Werder Bremens Scout Felix Wiedwald hat eine ungewöhnliche Nebentätigkeit aufgenommen und betreibt politischen Wahlkampf bei Fans des Hamburger SV. Der ehemalige Torwart des Bundesligisten wechselt damit vom Vorgarten in die Politik, wie Bild Sport am Dienstag berichtete.

Wiedwald, der nach seiner aktiven Karriere als Torhüter für Werder in die Scouting-Abteilung wechselte, ist derzeit in einer besonderen Mission unterwegs. "Der frühere Werder-Torwart macht dabei sogar Wahlkampf bei HSV-Fans", sagte Wiedwald selbst über seine Aktivitäten. Diese ungewöhnliche Verbindung von Fußball und Politik sorgt für Aufsehen, besonders in der traditionsreichen Rivalität zwischen den beiden Nordclubs.

Wie passt Politik zum Werder-Scouting?

Felix Wiedwalds Rolle bei Werder Bremen konzentriert sich normalerweise auf die Talentsichtung und Spieleranalyse. Der 36-Jährige durchkämmt regelmäßig Spiele verschiedener Ligen, um potenzielle Verstärkungen für die Grün-Weißen zu identifizieren. Sein politisches Engagement stellt dabei eine deutliche Erweiterung seines Wirkungskreises dar.
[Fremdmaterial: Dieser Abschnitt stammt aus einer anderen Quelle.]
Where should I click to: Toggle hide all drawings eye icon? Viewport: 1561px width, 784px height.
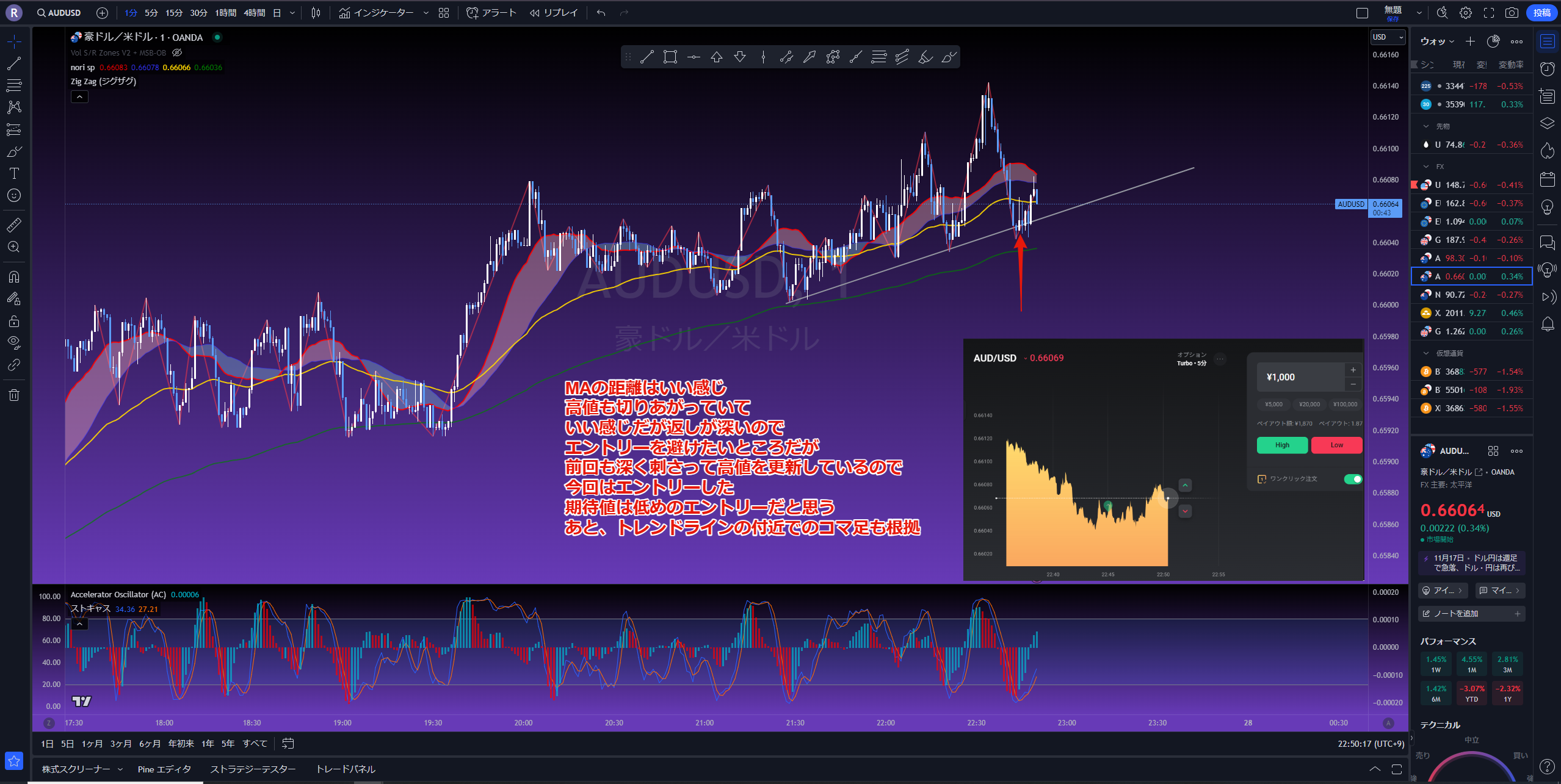[x=14, y=342]
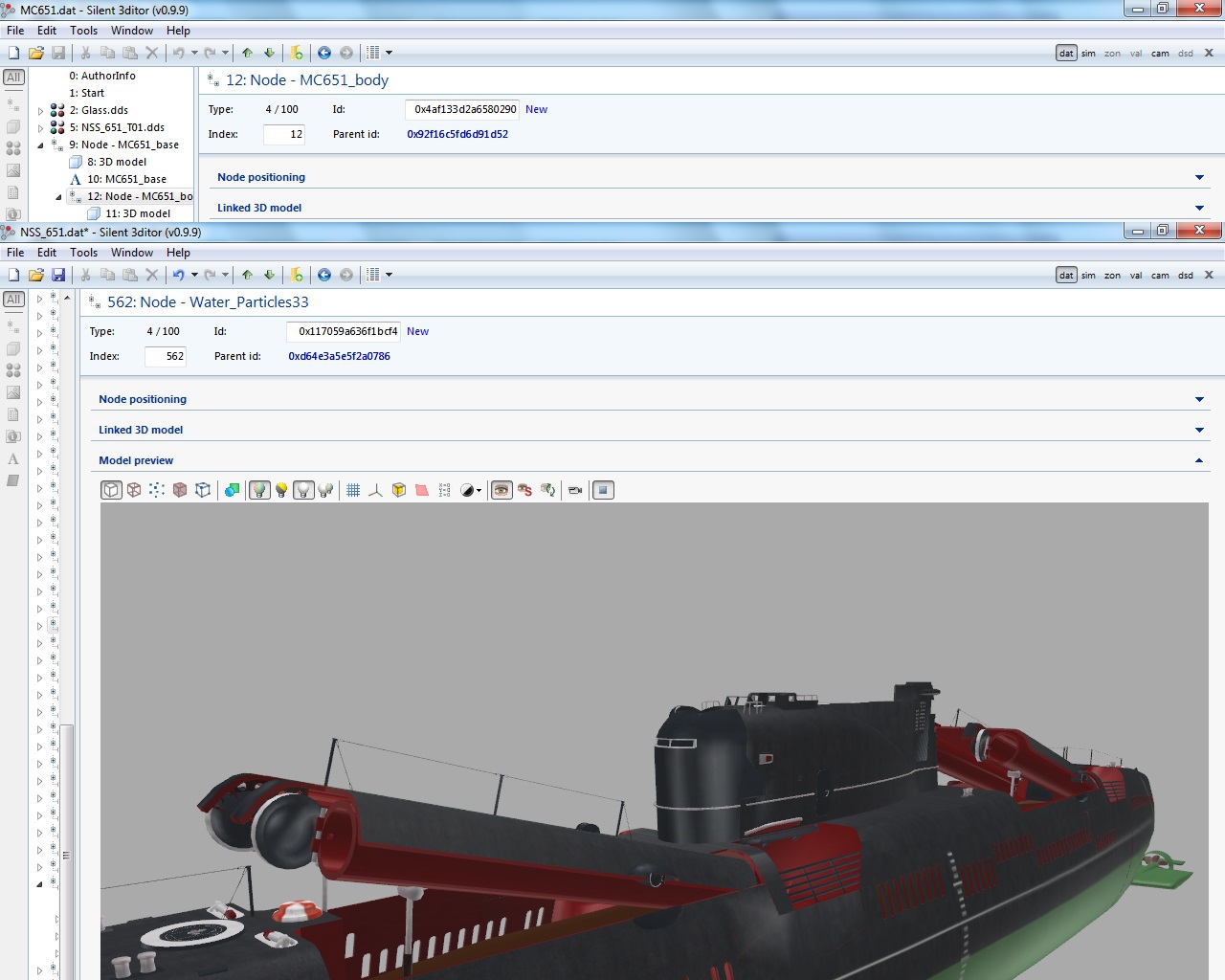Click the yellow light bulb icon

pos(281,490)
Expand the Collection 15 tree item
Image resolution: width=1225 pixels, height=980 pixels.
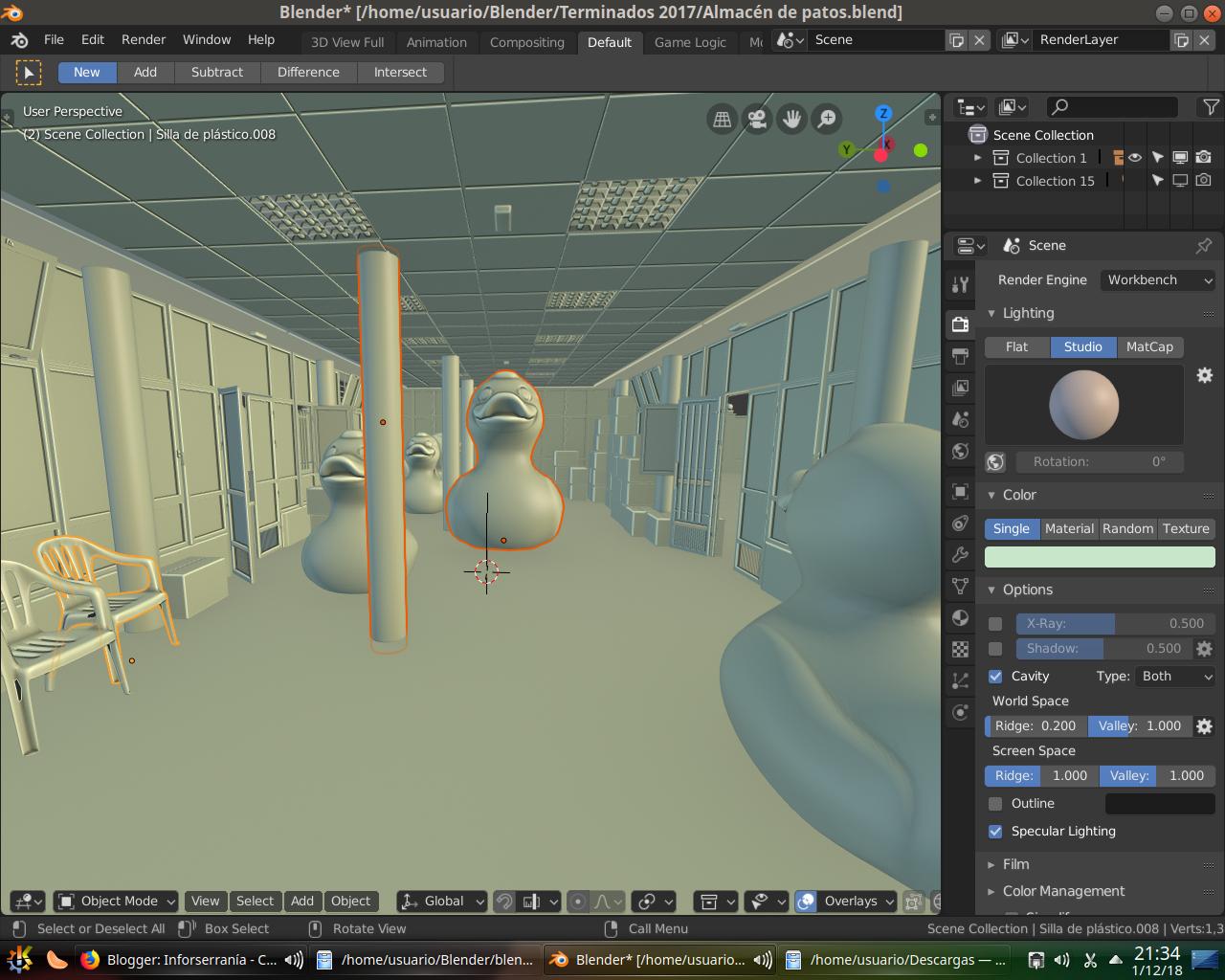[x=978, y=180]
Die Wahlkampfaktivitäten finden parallel zu seiner Arbeit für den Bundesligisten statt, der aktuell mit 3 Punkten auf Platz 10 der Tabelle steht.

Werder hat nach zwei Spieltagen ein ausgeglichenes Punktekonto von einem Sieg und einer Niederlage. Mit 4 erzielten und 5 kassierten Toren weist die Mannschaft eine negative Tordifferenz von -1 auf. Im Titelrennen liegen die Bremer bereits 3 Punkte hinter dem überraschenden Tabellenführer FC Augsburg zurück. Die aktuelle Form mit einem Sieg und einer Niederlage zeigt noch Verbesserungspotenzial auf.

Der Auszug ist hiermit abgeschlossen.